Yes, the handwriting must remain. The distinctive Armenian handwriting of the builders. The first Armenian mason was, presumably, Haik Nahapet, the legendary progenitor of the Armenian race. He was the creator of that rock-hewn "handwriting." And from generation to generation, from millennium to millennium, it has been preserved and transmitted - in a manner analogous to the scribes and monks who maintained Armenian libraries to transmit literacy and learning.
We chat and I feel like Master Khachik can speak at length, patiently, in detail about his ancient trade, the secrets of laying stone on stone. Only someone who loves his craft and is dedicated to it can speak thus. And the conversation continues, pleasant and interesting, like the growing wall in the master's hands.
There's no sweetness in other mountains and water
Many skilled craftsmen and women have left Armenia over the last 10 to 15 years.

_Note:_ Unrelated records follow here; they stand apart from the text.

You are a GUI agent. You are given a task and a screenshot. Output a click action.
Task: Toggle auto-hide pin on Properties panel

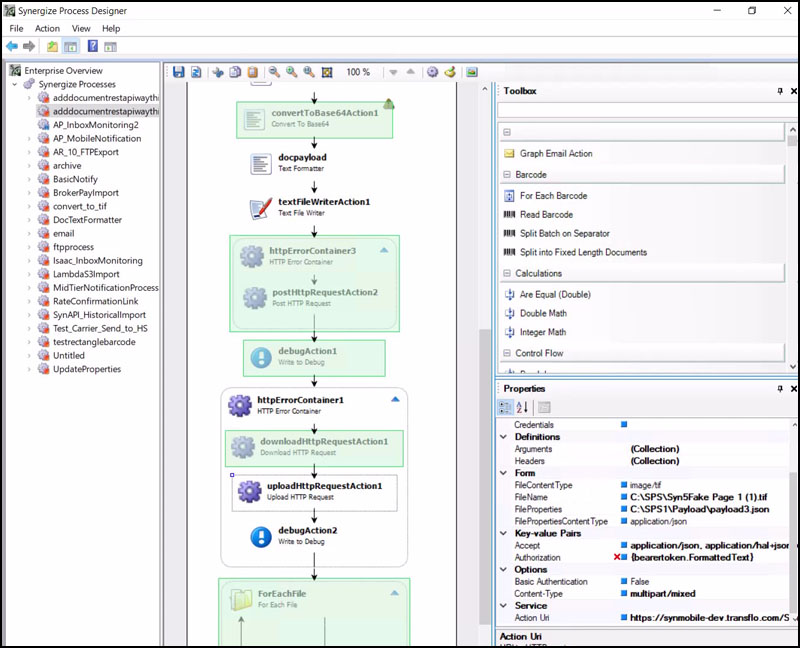point(780,388)
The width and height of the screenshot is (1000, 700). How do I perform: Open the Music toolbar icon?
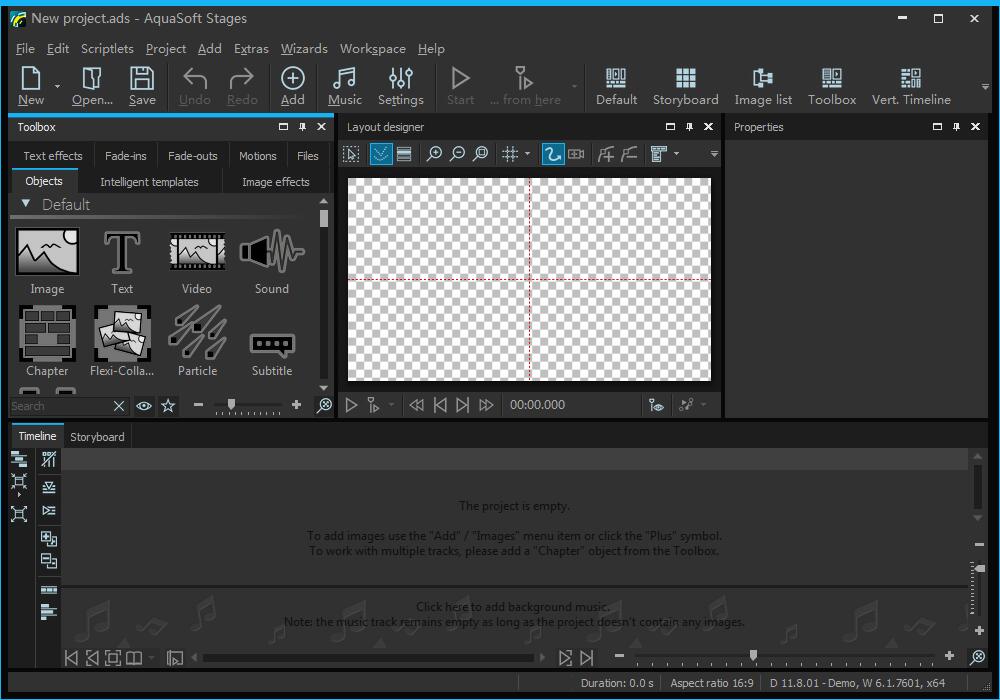point(344,86)
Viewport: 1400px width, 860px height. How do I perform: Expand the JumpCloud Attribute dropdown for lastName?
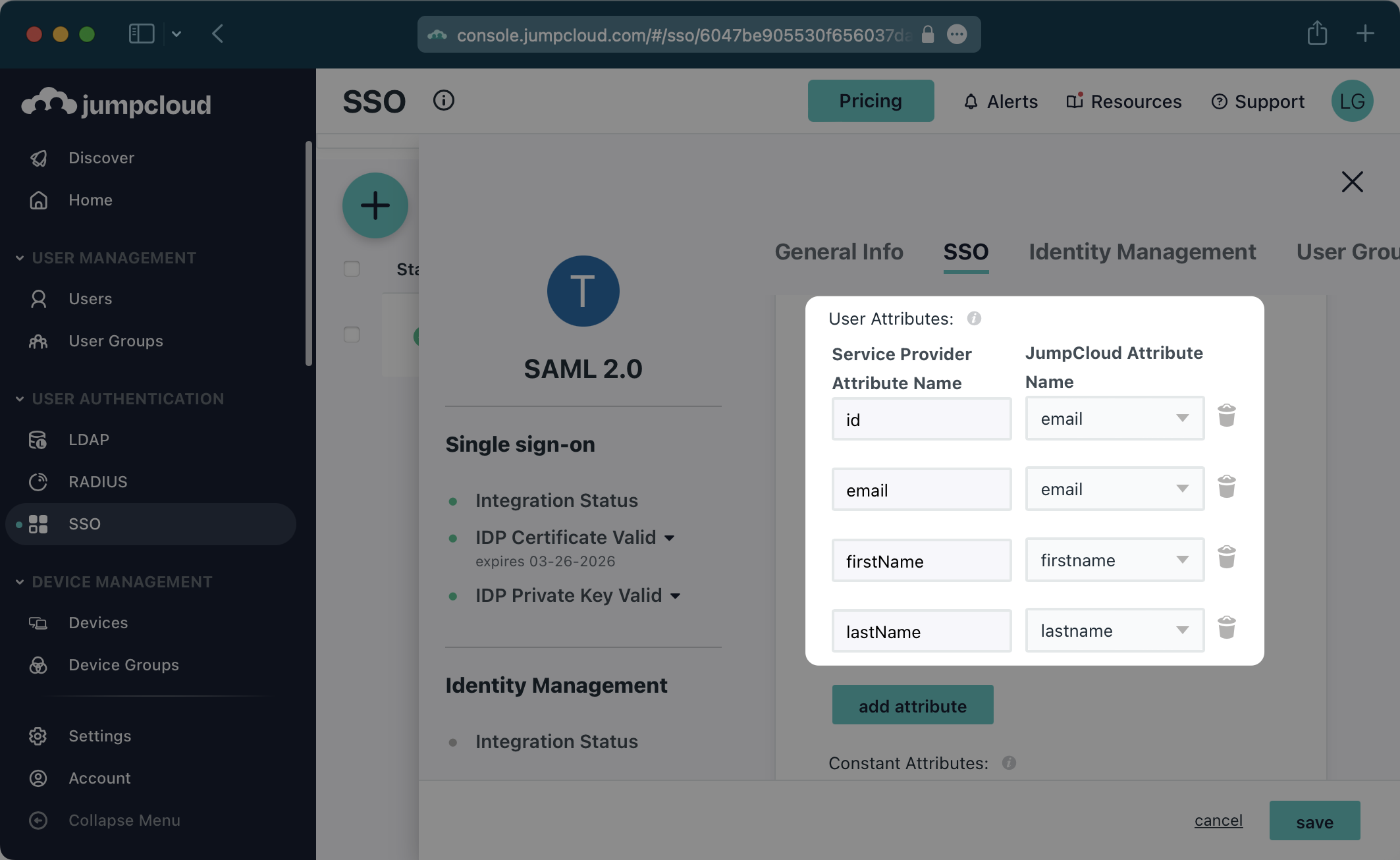click(x=1183, y=629)
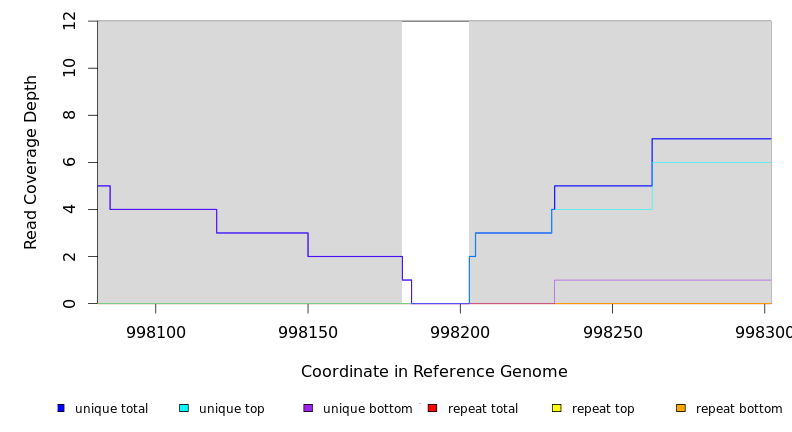The image size is (792, 432).
Task: Click the red repeat total legend swatch
Action: pyautogui.click(x=432, y=408)
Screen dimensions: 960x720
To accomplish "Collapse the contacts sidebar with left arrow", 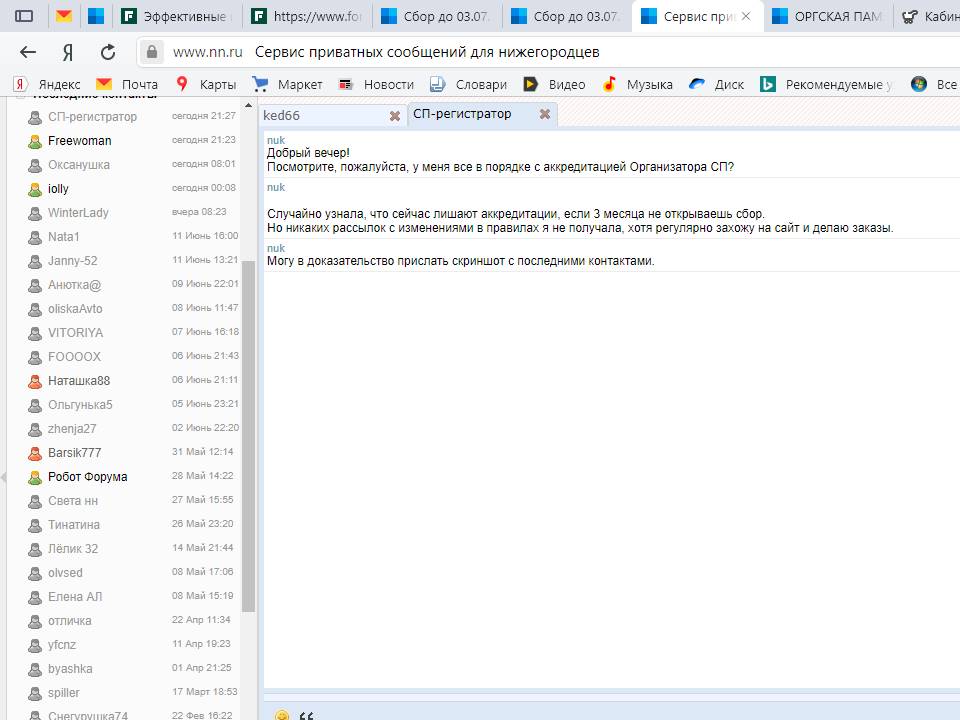I will 4,477.
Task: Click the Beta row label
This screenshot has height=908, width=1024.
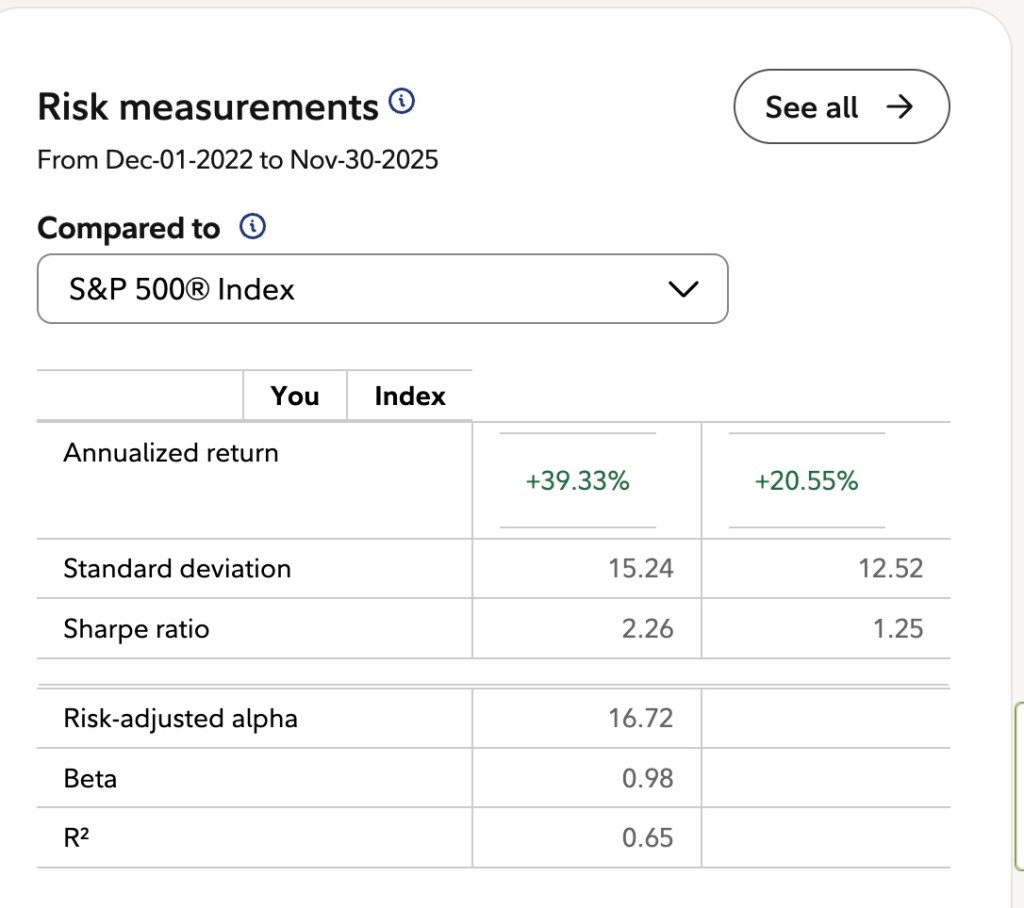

The economic crisis of the 90s, and the need to find a job, any job, to maintain one's family have dispersed them throughout the world, and especially to Russia and other CIS countries. True, there's a construction boom in Armenia now, and a mason can make 1000 drams ($2.80) for a square meter of wall. Not bad - but not enough to make all the guest workers rush back home. So there must have been other factors too that brought our hero back from Russia. What brought Mason Khachik back to the homeland? Did he miss it so much?
"You know, in Russia there is psychological pressure. It's hard to work under psychological pressure. You miss Armenia and it draws you back to our stones, our mountains. Living abroad is oppressive. There is no sweetness in other mountains and waters," Khachik says, and perhaps unaware of his poetry, continues: "This land is our land. We miss our land. Without carving these stones, without looking at these stones, without touching these stones, your day seems not to be a day. That is the psychological pressure. You understand?"